DOCUMENT SEGMENT
▼▼▼

Thanks for the teasers P2, that reminds me I got to send Christmas presents to the CEO's to bribe them to release some good numbers or some hot news


----------



## Trav. (13 December 2019)

PNV goes BOOM!!!!!


----------



## Wyatt (13 December 2019)

Go you good thing PNV! Maybe some of their products can help some of those poor souls.

Only held in comp FY19, but has been a great stock for many over the past 2 years. Up 5% atm on today's moves. Can the no money P/F surge and lunge at the finishing post?
Good luck @Trav.


----------



## peter2 (13 December 2019)

A graphical pic of the state of play at the end of last week Dec 6th. 
You can see the top 3 within a few % of each other. The chasing pack of 3 about 10% below. 

That's all changed this week with the market moves. 

If you're not on this list, sorry about that. There's next year.


----------



## kid hustlr (13 December 2019)

lol what a great comp.

Myrtie should have walked away in June.

CLV crashed and burned in Dec, subsequently taking my dreams with it 

Very entertaining Pete


----------



## peter2 (13 December 2019)

@kid hustlr  You're about 20% below the leaders. Your other picks, A2M and SM1 didn't go on with it during the year.

@willy1111  You're about 19% below the leaders. You need a boost from either BBN or FLN.

▲▲▲

DATA PROVIDED
▼▼▼

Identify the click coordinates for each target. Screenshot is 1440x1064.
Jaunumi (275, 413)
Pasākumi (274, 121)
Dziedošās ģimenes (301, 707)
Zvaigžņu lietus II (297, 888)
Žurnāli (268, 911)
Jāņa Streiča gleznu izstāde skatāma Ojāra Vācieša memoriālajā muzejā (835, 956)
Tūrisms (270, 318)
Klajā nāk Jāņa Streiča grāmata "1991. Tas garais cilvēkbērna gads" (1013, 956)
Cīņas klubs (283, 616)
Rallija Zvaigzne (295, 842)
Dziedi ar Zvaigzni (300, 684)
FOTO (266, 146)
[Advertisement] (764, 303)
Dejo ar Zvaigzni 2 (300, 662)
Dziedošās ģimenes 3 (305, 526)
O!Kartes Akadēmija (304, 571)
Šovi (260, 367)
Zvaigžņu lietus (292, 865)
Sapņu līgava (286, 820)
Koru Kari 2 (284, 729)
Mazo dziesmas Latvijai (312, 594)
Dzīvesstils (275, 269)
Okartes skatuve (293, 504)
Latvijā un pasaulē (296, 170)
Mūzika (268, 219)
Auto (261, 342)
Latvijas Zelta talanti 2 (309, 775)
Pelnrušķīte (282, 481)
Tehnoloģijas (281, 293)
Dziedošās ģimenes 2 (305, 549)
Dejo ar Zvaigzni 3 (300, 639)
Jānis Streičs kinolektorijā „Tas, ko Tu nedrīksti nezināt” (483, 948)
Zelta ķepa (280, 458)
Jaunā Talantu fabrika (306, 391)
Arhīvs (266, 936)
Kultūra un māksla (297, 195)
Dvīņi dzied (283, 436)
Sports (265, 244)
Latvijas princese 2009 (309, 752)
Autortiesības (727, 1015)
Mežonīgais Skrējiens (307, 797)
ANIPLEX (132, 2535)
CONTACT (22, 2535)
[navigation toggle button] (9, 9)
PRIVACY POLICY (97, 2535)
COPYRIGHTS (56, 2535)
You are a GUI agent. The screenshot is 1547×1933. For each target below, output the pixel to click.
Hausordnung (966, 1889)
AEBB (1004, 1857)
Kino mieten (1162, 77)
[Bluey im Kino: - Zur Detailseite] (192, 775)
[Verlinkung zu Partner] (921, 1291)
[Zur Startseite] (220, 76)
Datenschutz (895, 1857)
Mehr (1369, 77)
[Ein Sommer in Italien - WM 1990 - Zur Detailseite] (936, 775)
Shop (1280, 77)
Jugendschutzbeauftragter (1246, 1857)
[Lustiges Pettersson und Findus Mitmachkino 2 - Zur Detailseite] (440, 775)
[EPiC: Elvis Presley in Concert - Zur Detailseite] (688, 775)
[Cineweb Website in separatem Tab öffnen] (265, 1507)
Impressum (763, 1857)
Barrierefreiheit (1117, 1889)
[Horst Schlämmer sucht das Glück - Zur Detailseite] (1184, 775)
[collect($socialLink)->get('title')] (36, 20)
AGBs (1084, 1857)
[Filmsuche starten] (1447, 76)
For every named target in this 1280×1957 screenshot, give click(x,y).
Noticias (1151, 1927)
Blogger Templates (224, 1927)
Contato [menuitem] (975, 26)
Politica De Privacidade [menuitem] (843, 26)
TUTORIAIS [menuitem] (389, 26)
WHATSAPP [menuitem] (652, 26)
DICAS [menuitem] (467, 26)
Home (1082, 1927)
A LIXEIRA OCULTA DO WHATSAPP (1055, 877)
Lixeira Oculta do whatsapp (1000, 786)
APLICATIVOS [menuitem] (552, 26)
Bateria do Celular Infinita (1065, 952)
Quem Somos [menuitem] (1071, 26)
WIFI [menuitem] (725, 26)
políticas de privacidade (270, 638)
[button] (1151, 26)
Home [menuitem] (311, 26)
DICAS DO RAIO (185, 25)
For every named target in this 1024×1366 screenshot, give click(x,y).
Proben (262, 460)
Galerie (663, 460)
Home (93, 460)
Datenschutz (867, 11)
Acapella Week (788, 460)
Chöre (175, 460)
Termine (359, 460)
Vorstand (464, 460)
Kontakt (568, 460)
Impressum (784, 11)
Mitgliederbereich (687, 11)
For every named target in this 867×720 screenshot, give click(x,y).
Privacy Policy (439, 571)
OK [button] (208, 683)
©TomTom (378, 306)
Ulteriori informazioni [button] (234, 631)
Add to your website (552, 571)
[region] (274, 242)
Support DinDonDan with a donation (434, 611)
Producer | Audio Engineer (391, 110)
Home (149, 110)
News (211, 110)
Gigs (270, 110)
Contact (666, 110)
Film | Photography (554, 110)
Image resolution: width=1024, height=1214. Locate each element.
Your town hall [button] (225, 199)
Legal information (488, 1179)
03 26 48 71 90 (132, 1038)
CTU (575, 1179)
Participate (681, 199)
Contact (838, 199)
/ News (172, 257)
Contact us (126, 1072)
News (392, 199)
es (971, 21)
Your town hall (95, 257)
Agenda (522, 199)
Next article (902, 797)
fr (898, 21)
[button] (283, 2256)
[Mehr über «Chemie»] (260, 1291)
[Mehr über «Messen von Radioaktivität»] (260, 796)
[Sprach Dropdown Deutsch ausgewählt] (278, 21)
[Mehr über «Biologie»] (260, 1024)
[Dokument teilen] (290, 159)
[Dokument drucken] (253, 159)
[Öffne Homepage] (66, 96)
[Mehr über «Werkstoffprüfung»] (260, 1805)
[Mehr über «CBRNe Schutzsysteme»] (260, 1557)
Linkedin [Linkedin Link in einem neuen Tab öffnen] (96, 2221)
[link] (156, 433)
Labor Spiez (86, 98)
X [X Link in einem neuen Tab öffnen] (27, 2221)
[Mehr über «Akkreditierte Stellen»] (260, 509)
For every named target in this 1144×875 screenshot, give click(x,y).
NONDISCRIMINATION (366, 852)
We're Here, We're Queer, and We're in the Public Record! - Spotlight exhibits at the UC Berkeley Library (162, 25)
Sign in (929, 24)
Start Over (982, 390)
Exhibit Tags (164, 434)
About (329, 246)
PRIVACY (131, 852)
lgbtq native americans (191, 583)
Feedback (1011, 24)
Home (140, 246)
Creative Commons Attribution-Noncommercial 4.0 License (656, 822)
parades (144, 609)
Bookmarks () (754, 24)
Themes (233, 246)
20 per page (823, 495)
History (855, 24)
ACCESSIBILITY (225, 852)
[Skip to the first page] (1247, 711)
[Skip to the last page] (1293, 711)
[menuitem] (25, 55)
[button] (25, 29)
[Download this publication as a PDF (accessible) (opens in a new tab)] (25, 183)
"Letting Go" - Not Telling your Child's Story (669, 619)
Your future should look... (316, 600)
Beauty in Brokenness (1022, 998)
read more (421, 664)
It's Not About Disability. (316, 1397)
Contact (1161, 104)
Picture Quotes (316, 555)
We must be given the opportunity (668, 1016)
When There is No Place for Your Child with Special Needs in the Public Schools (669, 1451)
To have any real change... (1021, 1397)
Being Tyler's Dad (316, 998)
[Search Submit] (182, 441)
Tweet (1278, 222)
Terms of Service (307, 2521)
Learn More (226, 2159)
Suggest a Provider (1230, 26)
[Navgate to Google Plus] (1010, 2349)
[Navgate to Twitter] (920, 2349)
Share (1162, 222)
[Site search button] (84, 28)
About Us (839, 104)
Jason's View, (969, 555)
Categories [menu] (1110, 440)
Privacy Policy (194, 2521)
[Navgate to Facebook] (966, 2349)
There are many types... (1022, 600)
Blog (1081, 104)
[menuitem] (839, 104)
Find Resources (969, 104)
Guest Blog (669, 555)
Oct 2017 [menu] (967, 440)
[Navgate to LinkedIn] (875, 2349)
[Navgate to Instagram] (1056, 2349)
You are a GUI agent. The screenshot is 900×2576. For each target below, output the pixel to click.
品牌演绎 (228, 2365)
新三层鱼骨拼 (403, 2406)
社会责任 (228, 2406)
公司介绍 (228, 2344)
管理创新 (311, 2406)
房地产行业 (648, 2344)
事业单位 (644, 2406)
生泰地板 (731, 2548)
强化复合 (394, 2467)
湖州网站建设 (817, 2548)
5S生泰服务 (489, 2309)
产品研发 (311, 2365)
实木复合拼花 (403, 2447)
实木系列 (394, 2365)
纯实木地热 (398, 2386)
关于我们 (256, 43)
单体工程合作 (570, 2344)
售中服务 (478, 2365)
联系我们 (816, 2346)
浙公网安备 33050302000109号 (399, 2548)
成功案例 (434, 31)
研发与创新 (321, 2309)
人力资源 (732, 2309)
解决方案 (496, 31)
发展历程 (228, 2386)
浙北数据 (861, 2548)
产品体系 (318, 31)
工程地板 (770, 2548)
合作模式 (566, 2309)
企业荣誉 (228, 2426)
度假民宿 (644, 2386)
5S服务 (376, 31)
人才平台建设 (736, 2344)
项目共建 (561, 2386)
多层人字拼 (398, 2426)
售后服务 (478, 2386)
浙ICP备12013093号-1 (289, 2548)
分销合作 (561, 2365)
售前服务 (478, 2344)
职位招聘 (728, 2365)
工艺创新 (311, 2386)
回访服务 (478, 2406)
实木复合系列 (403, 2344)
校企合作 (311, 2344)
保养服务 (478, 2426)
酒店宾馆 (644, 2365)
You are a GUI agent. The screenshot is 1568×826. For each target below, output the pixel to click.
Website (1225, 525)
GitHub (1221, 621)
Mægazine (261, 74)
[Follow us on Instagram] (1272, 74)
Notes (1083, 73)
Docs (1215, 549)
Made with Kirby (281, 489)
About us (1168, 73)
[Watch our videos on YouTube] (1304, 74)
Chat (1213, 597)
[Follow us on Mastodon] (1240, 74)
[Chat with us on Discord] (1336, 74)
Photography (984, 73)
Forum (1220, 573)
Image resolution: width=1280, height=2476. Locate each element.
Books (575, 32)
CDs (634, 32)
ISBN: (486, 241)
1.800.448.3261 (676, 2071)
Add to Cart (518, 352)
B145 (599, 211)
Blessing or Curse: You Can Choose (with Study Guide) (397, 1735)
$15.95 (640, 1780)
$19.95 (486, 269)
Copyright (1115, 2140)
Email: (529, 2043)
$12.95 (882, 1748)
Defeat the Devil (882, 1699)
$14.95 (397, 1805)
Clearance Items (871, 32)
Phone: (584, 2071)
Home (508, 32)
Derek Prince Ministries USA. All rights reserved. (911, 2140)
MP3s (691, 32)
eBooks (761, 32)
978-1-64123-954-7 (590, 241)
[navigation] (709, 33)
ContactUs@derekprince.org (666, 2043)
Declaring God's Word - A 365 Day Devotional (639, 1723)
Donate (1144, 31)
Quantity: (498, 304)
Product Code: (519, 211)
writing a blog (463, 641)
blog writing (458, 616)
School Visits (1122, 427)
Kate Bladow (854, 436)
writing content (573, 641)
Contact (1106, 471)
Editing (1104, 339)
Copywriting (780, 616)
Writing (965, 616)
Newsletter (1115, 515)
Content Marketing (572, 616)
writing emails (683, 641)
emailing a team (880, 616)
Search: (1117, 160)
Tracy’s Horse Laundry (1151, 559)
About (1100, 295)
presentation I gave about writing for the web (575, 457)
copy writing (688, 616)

▲▲▲

WORK INSTRUCTIONS
a: In one to three sentences, explain why, according to the stock competition thread, the graphic showing the standings as of December 6 no longer reflects the current state of play.
b: Answer these questions using the stock competition thread:
(i) By what percentage was PNV up on the day of Wyatt's post?
(ii) Which stock did kid hustlr say crashed and burned in December?
(iii) About how far below the leaders did peter2 say willy1111 was?
c: Retype the portion of the stock competition thread starting at "Only held in" and ending at "the finishing post?".

TASK-BY-TASK OUTPUTS
a: The graphic shows the standings at the end of the previous week, on December 6. According to peter2, the market moves during the following week changed those standings.

b:
(i) 5%
(ii) CLV
(iii) About 19%

c:
Only held in comp FY19, but has been a great stock for many over the past 2 years. Up 5% atm on today's moves. Can the no money P/F surge and lunge at the finishing post?